The Encrypted Web


As part of my duties as a UX intern at StrongKey Inc, I worked on a user research and website design project for the Encrypted Web, a cyber-security resource site. The purpose of this project was to better understand what developers would want to see in a cyber-security resource through user research, develop brand guidelines, implement feasible design changes and develop a plan for future content implementation and design.

The Encrypted Web UX design


  • The site and its content had not been evaluated with enough users in mind, so it was uncertain whether it would be appealing to the target audience (developers).
  • Few design decisions had been made (e.g. the logo) but were undocumented and used inconsistently on the website.


  • Investigate an ideal way to educate developers and cyber-security best practices.
  • Develop and document brand guidelines for the website and any future print material.
  • Create an implementation plan for future content based on developer feedback.

Initial Design Changes and Brand Guidelines

The first stage of this project was to go through the website, review the design and make revisions that I felt would be more suitable and then document it so that others can have guidelines to follow. Some of my key findings were:

  • Header formatting was inconsistent across pages and tag levels were often skipped.
  • Iconography seemed out of place with the overall design and color scheme.
  • The color scheme was fairly limited to blue colors, which was aesthetically pleasing but troublesome when placing links over colored backgrounds.

Based on the above findings and more, I developed the Encrypted Web Style Guidelines to document how any content on the website should look, which you can check out in the slideshow below. There was some additional graphic design and illustration work incorporated into this, such as the logo alternative colors schemes.

User Research

Our user research was done with a group of 14 developers in 3 phases. The first was to browse and interact with the website while answering the following survey questions:

  • What do you like about the site?
  • What do you not like about the site?
  • Can you list 3 words to describe the site’s appearance (i.e. layout, graphics, colors, etc)?
  • Can you list 3 words to describe the site’s content?

The second phase was to answer some attempt some short information search tasks on the website and describe the experience. The tasks were:

  • Find what “FIDO2” is about. Did you find this information? How
    challenging was it to find?
  • Find our Github repository. Did you find it? How challenging was it to
  • Find other resources related to cryptography. Did you find this
    information? How challenging was it to find?

The third phase was a 30 minute focus group discussion with the same developers after they had filled out there surveys. Much of the discussion was left open-ended to allow participants to build off of each other’s ideas. However, I did offer the 3 discussion prompts to get people thinking:

  • What do you think the primary goal or purpose of this site is? Do you believe it achieves this goal?
  • How do you think you would use the information on this site?
  • Do you have any concerns about the content provided on the site?

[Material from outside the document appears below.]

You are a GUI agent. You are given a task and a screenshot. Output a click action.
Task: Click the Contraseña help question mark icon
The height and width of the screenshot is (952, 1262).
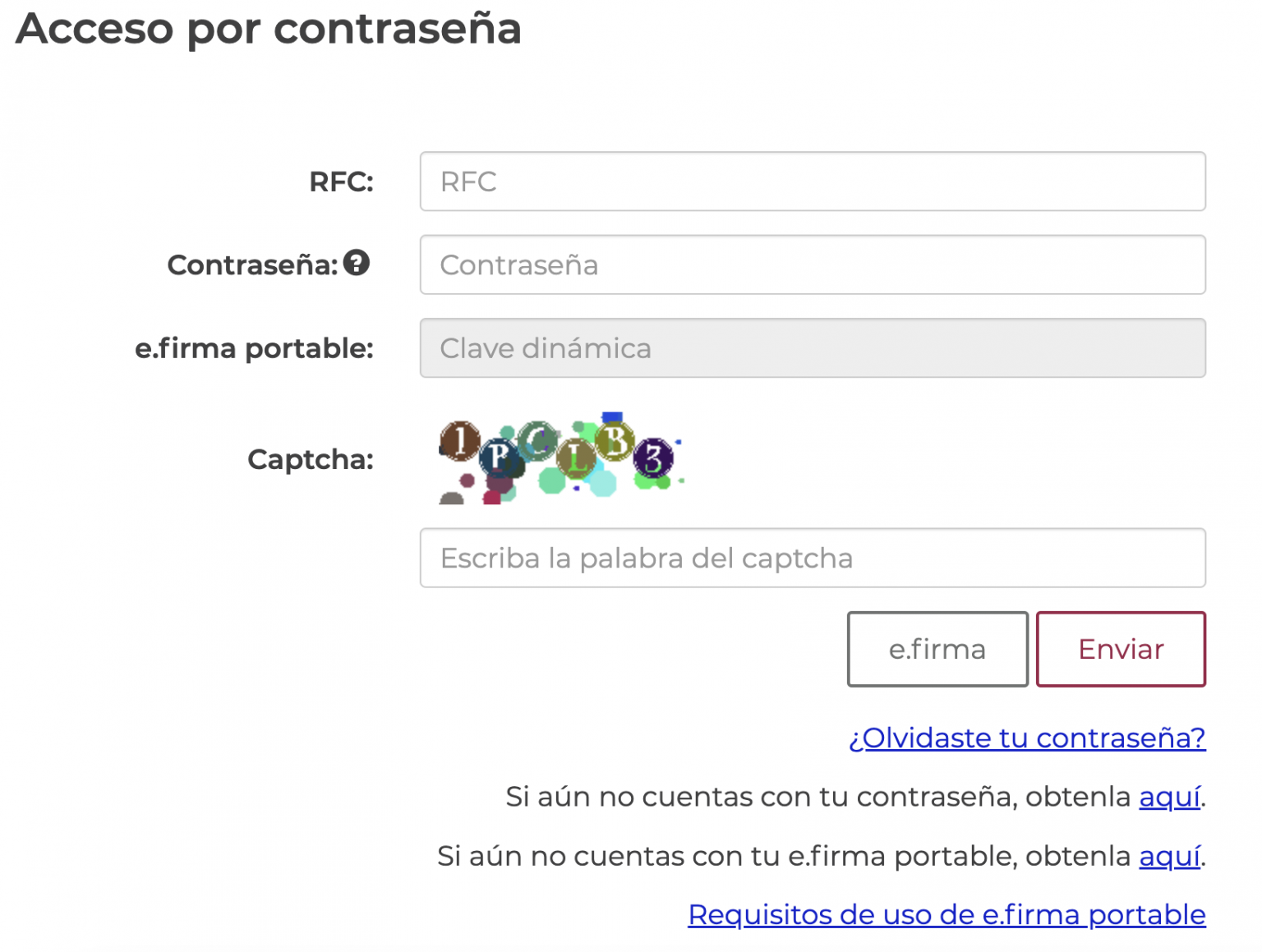coord(357,264)
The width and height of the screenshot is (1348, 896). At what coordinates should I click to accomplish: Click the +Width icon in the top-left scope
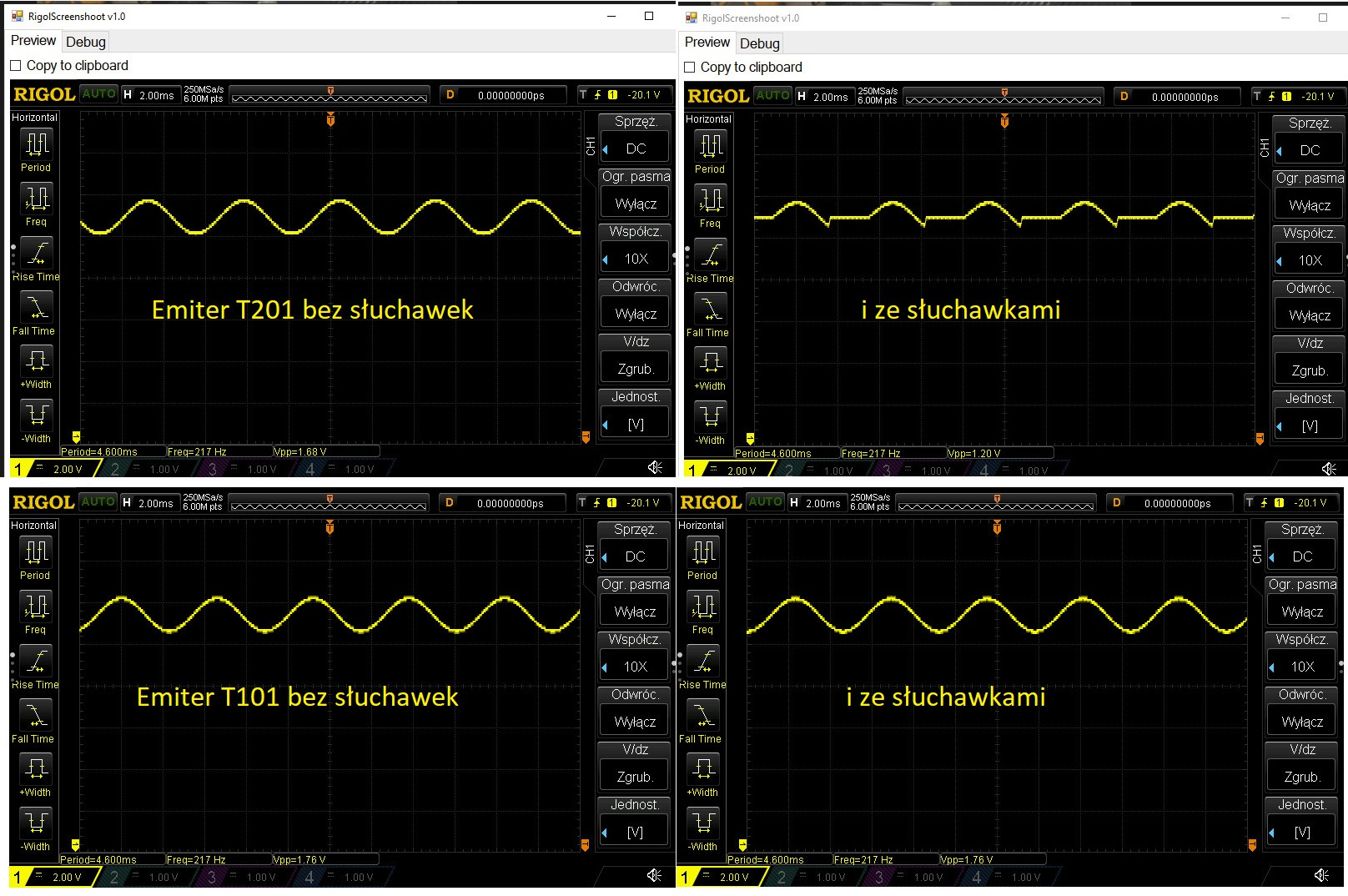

Analysis and Implementation Plan

For the surveys, I wrote the responses in a spreadsheet and indicated the issues and suggestions they had. Combining the survey responses with the notes taken during discussion, I created a priority list of issues to resolve or look into further. The issues participants discussed ranged from minor changes such as altering the size of the search bar to broader issues such as changing the tone of how content is delivered to be more informative, professional and actionable.

I implemented many of the design changes myself in the time I had remaining at StrongKey, but for suggestions that focused on content and how it should be presented, I wrote an implementation plan. This plan largely focused on what content pieces should be created and how to set the tone for them and any other parts of the website.


Not long after my departure at StrongKey it came to my attention that they had shifted priorities in marketing and UX, which unfortunately meant they abandoned the Encrypted Web resource. While this meant much of the remaining implementation was neglected, this evaluation hopefully assisted with the development and completion of other projects. As for me, I was able to hone my research and design skills and leave StrongKey with better insights into their target users for all their products. I’m grateful to my supervisor and StrongKey for letting me take ownership of this project and offering guidance along the way.